--- TASK INSTRUCTIONS ---
Set the pictures aside and set down only the lines from the line holding "Where should I" through the end of the entries below, ends included.

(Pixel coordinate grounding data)
◇ ◇ ◇ ◇ ◇ ◇ ◇

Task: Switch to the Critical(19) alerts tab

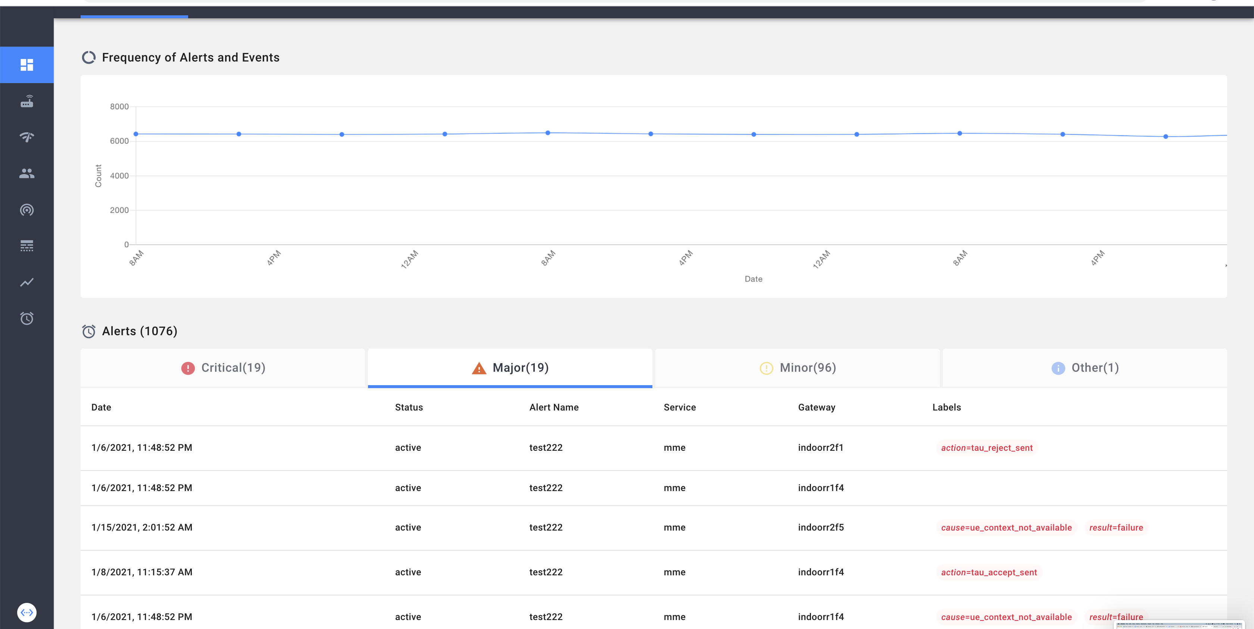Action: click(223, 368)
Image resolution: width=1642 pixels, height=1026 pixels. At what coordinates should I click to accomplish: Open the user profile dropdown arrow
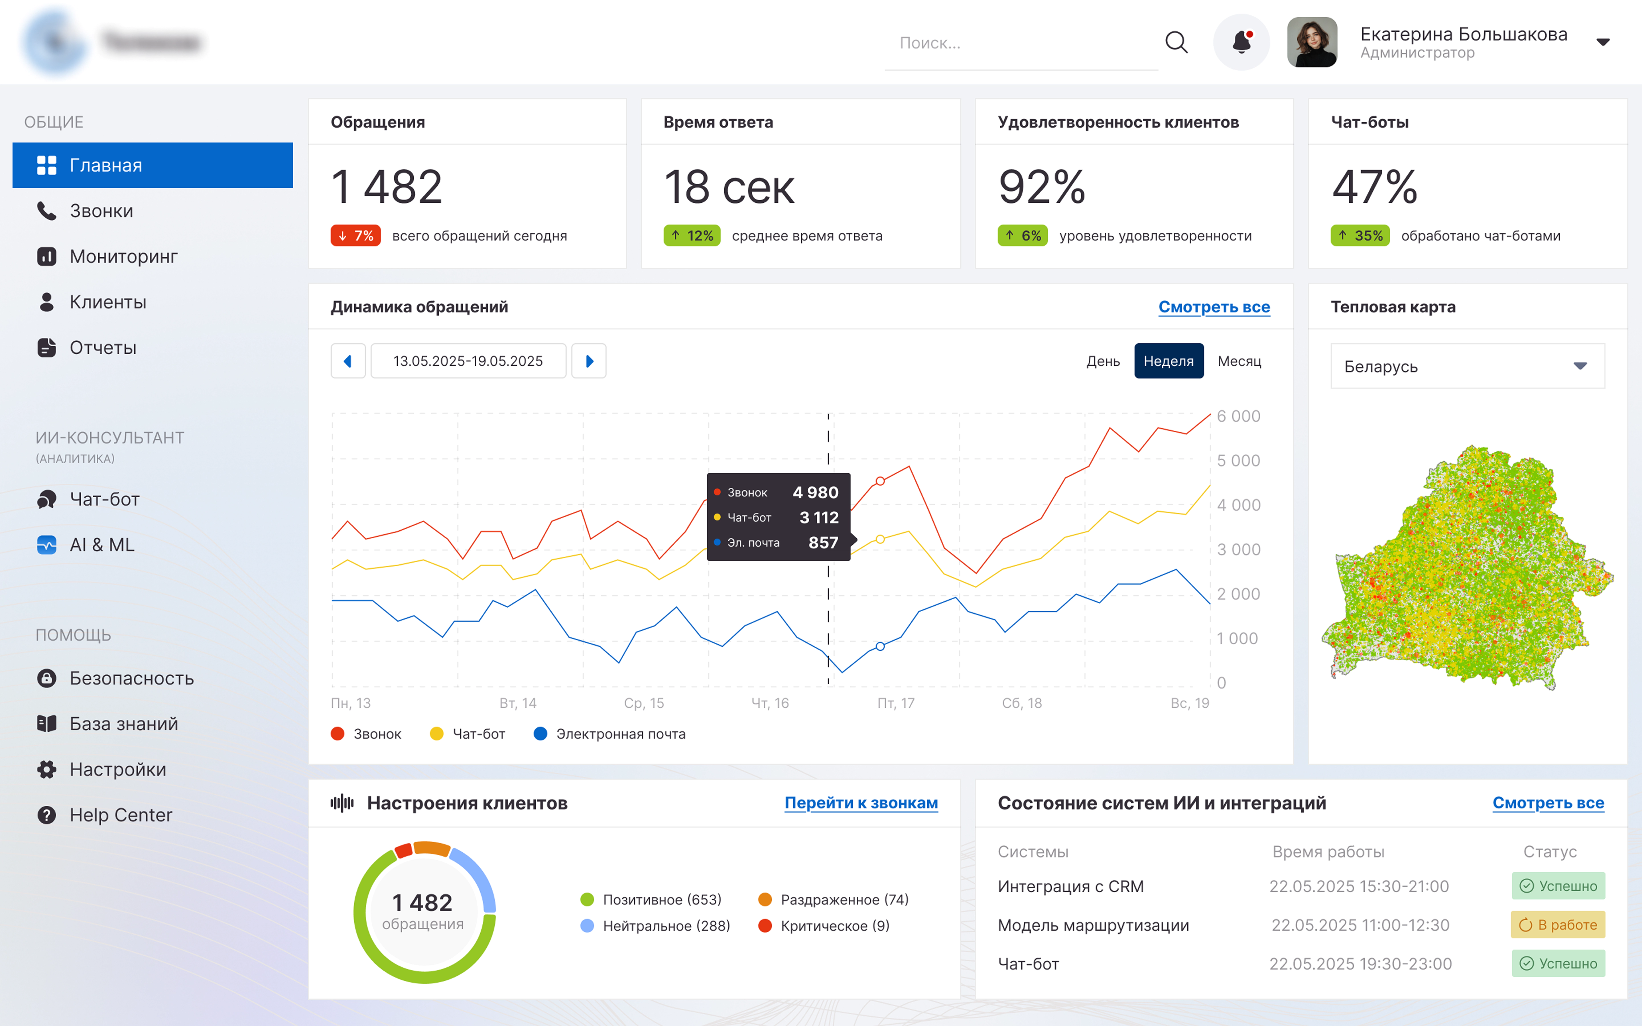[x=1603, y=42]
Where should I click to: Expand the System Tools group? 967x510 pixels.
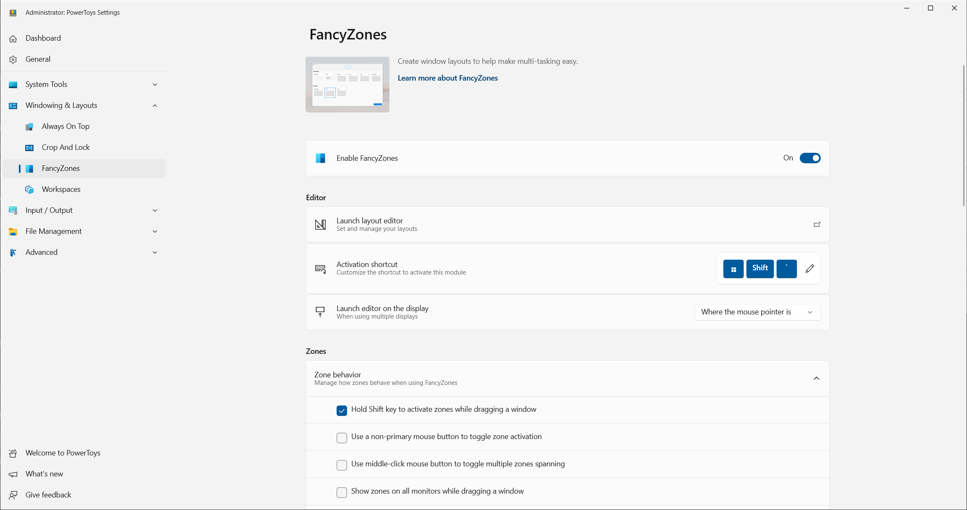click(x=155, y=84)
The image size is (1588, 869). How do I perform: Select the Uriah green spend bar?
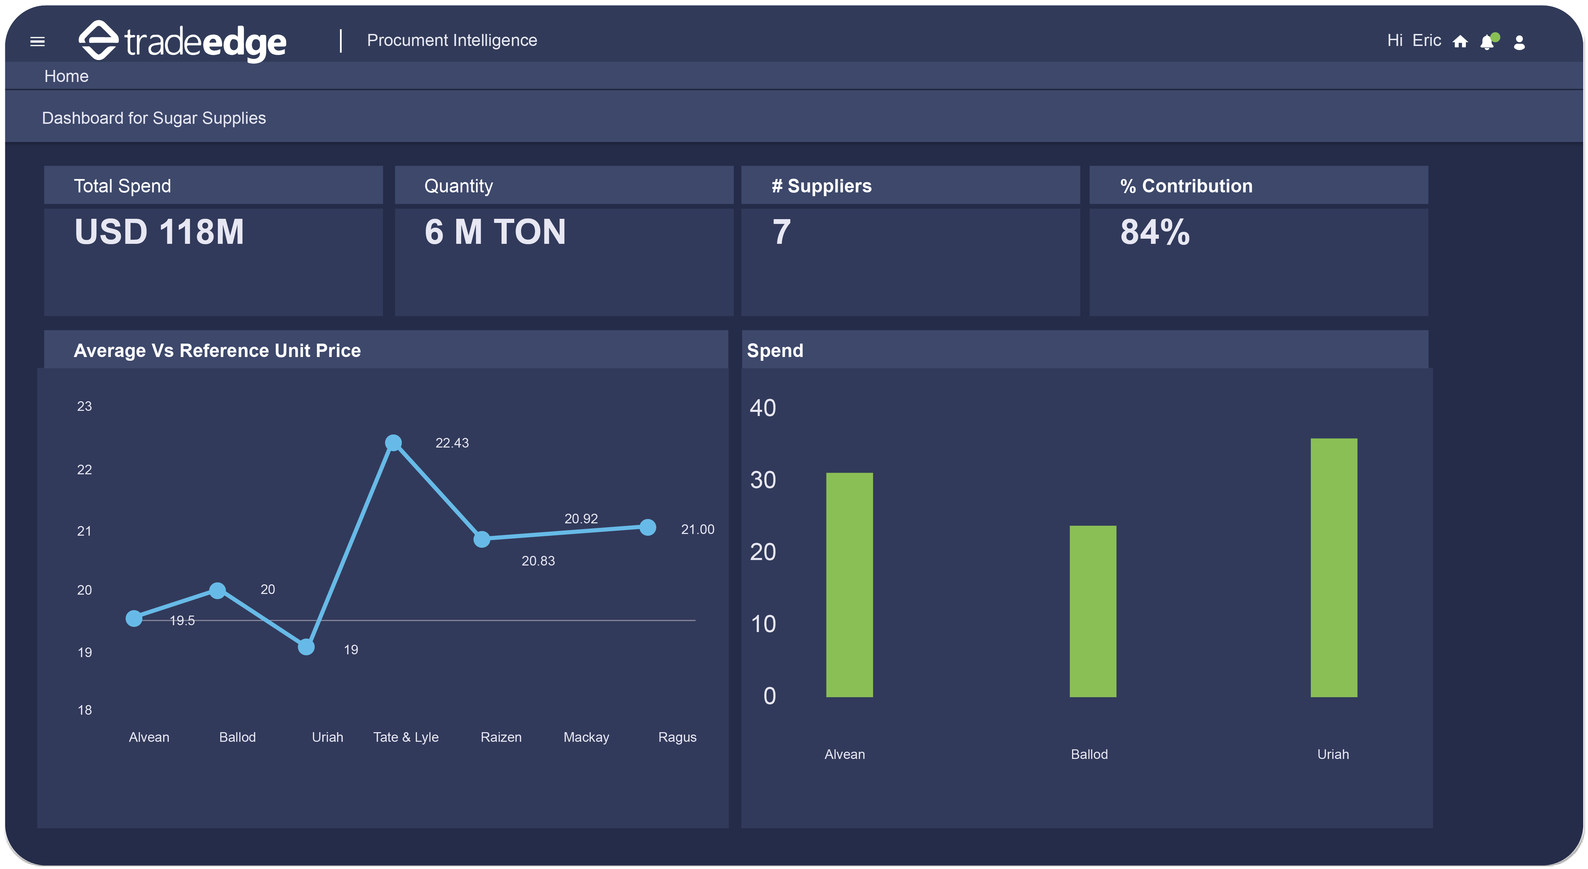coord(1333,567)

◇ ◇ ◇ ◇ ◇ ◇ ◇

--- ANSWER BELOW ---
Where should I click to: Expand the System Tools group? 967x510 pixels.
click(x=155, y=84)
The image size is (1588, 869). How do I perform: Select the Uriah green spend bar?
coord(1333,567)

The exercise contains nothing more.